To return to the nub of the issue about future frameworks for trade with the EU, the overarching requirement of the Lisbon Treaty is for the EU to establish or maintain close relationships with neighbouring countries, as under Article 8. Furthermore, under Article 50 the withdrawal process has to take account of the framework for trade that will replace that which exists while the UK is a member.
Not if you walk away with no deal. That's the point. Failure to reach a deal ends the Article 50 process. You then stand as a third country without an agreement of any kind. No agreements on tariffs. No agreements on conformity. No access to market surveillance systems or cooperation programmes. Nothing, nadda, zilch.

Meanwhile we lose all of our existing agreements with other countries via the EU. Any future trade agreement with the EU would be starting over from scratch in an entirely new set of negotiations after everything grinds to a halt. 

The EU is then bound by its own rules to seek close cooperation with its neighbours as per Article 8 - which is why it does have a number of comprehensive agreements on trade with them - but there is no compulsion to enter immediate trade talks and nothing that obliges extensive access. Fysh does understand that this would be a separate process after the fact.
Not to grant the UK successional arrangements on departure from the EU which at least establish mutual recognition, equivalence of assessment and conformity processes at its borders such as to maintain reasonably frictionless trade would arguably be a breach of Article 8, and for the EU to refuse to discuss these matters in parallel with discussion of the terms of withdrawal would arguably be a breach of Article 50.
This is, in a word, drivel. The EU has no obligation to drop any of its standard frontier controls. Frictionless trade doesn't happen by casually waiving inspections. It is a product of long standing systems integration from which we are pulling out. If we have no deal then all of that comes to an end and so does our European trade.

The whole point of negotiating in the article 50 process is to ensure we retain some degree of future interoperability. You either have an agreement on trade or you don't.

In this the EU cannot discriminate, but all that means is that it cannot impose any barriers that it would not impose by default to all third countries. There may be some economic merit in unilateral liberalisation on our part but the EU is not compelled to reciprocate nor can it. The single market is above all a system with rules and systems within systems - and it is far more than a system for the free movement of goods.

It doesn't seem to matter what we write or how much work we do on this subject. We are dealing with people who don't know and don't want to. We are dealing with people who don't know how the system works and have little hope of understanding it. Their frame of reference is so out of kilter with reality that there is now little left to do but watch it unfold with exasperation and dread.

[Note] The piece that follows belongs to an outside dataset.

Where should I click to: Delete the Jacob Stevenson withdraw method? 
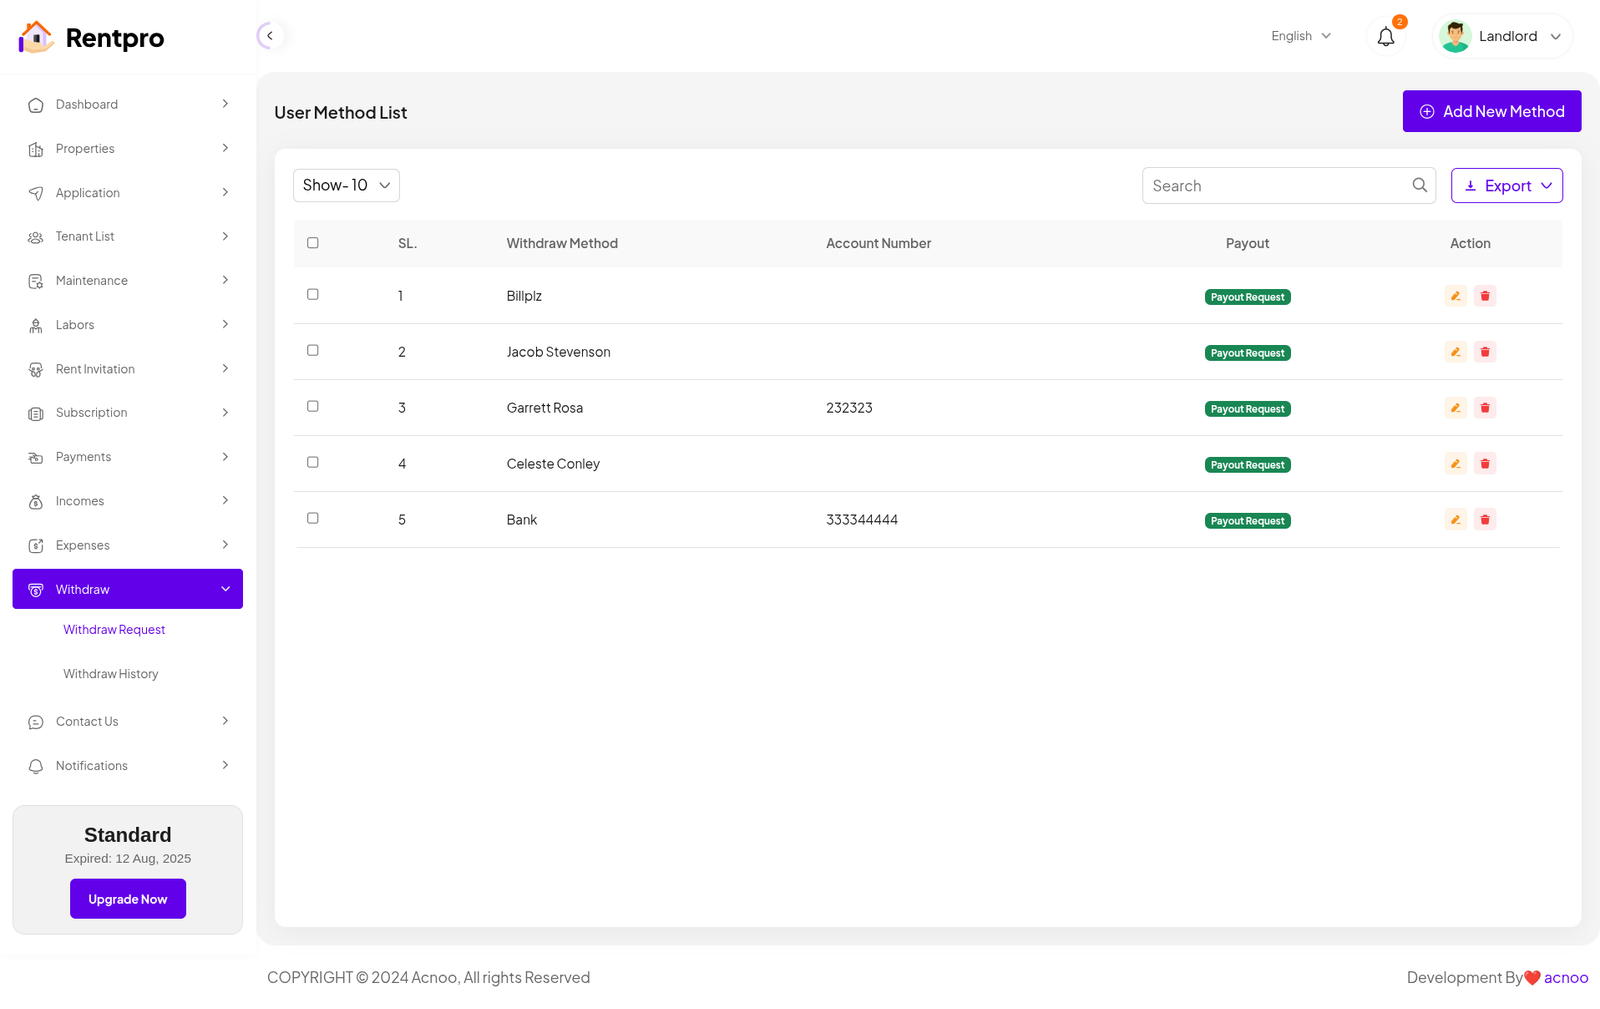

"Demonising WTO framework per se is wrong from an economic point of view that's my point" says Fysh on Twitter. This gives us some clue. Fysh thinks the WTO is some kind of global free trade platform with a series of defaults on which we can operate. This is incorrect. It is a rules based system but it does not grant any special rights or privileges. It provides standard parameters for trade agreements but if you don't have a trade agreement with the EU then you do not have a trade agreement with the EU. I can't see why that is so difficult to grasp.

It would appear that Fysh confuses full and active participation in the WTO with the "WTO option" which is a wholly different ballgame. Everybody in the Brexit field seems to understand this, except for MPs. How we get to a week before triggering Article 50 and still have our law makers not even knowing what the basic constructs are I really don't know, but that is almost as big a political crisis as the one they are about to unleash on us. The system is not working.